FTR, the footprint of 18Mb is the compressed version, the uncompressed version is ~57Mb. I think there are huge improvements possible here, among them:
* compile llvm with -fvisiblity=hidden
* compile the whole thing with thin lto, which could have the effect to remove unused code
Did you consider writing a purpose-built JIT compiler? I believe the FFI use-case is narrow enough that a tiny hand-written JIT compiler would be pretty easy... like the old QEMU template based JIT.
LuaJIT’s DynASM would go a long way there; might even have reusable stubs. Or slightly crazier, if 520K isn’t too big a burden: wrap the LuaJIT cffi ...from C... and embed all of LuaJIT.
I didn't, as I really wanted to see how that would be possible using only clang/llvm. The way I see it is that it seems a shame to rewrite every possible ABI (and the more it goes the more we have (https://xkcd.com/927/)), where compilers like clang and gcc already does all the work.
One point of my llvm talk of tomorrow is to be able to discuss how we could "extract" these parts from clang to be able to do this the lightest way possible! (but that would still require the embedding of a full LLVM backend which is still huge for the only FFI case).
One good point we have embedding a full compiler is that we can really JIT C code from let's say a python interpreter.
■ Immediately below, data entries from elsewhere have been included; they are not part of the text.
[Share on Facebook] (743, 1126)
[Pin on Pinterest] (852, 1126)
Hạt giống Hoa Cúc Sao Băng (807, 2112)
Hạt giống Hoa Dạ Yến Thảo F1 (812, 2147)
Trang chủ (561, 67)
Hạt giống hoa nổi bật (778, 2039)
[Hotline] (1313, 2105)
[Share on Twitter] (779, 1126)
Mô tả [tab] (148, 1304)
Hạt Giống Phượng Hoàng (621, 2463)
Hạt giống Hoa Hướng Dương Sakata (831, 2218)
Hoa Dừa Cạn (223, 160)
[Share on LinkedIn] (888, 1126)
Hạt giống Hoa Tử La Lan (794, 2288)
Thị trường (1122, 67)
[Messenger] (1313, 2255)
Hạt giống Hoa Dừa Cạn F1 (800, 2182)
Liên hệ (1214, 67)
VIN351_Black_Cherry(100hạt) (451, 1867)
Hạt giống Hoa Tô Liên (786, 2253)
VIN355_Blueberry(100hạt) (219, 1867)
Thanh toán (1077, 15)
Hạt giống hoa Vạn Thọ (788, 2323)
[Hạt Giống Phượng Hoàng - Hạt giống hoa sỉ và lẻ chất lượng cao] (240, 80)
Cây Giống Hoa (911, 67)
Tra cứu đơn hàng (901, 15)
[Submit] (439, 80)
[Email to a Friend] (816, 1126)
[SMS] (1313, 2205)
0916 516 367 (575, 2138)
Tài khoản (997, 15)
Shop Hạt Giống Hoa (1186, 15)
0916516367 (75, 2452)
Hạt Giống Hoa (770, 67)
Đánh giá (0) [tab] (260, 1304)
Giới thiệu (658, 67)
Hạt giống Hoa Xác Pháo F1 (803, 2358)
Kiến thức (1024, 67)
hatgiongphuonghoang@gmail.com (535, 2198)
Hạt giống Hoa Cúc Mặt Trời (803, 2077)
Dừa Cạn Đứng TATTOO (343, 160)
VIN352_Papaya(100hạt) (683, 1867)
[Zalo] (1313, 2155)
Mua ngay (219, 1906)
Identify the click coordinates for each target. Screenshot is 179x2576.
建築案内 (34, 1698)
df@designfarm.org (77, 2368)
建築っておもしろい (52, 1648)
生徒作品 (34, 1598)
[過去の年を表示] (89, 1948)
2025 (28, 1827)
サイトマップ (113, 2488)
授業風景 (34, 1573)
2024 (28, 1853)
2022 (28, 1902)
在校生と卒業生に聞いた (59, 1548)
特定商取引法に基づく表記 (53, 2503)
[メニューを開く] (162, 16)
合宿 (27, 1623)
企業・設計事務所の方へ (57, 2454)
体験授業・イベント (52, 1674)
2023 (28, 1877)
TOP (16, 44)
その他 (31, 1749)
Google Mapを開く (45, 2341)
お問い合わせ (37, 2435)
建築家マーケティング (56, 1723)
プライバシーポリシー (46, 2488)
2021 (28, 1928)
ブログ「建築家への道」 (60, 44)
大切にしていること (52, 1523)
The usefulness of this is another debate :)
Said otherwise, I thought the experiment was worth the try, and it seems fun to see how far we can go from here :)
I've always wondered if there's a way to do this without needing the header files. Like by parsing the debug information. Obviously, this means you need there to be debug information, but that always struck me as a cleaner solution.
I believe it's supposed to be variadic. I thought it original meant 3-arg functions, but I can see in one of the examples it calls a 3-arg function. The TODO file however says "var args" still needs to be implemented.
So it is about variadic arguments. The reason is time, that is I still didn't take the time to make it work, but it does not seem to have big issues doing it!
But I hate, hate, hate, cffi's parsing of include files. Makes my life miserable every time I make a change there.
I'm really hoping DragonFFI takes off.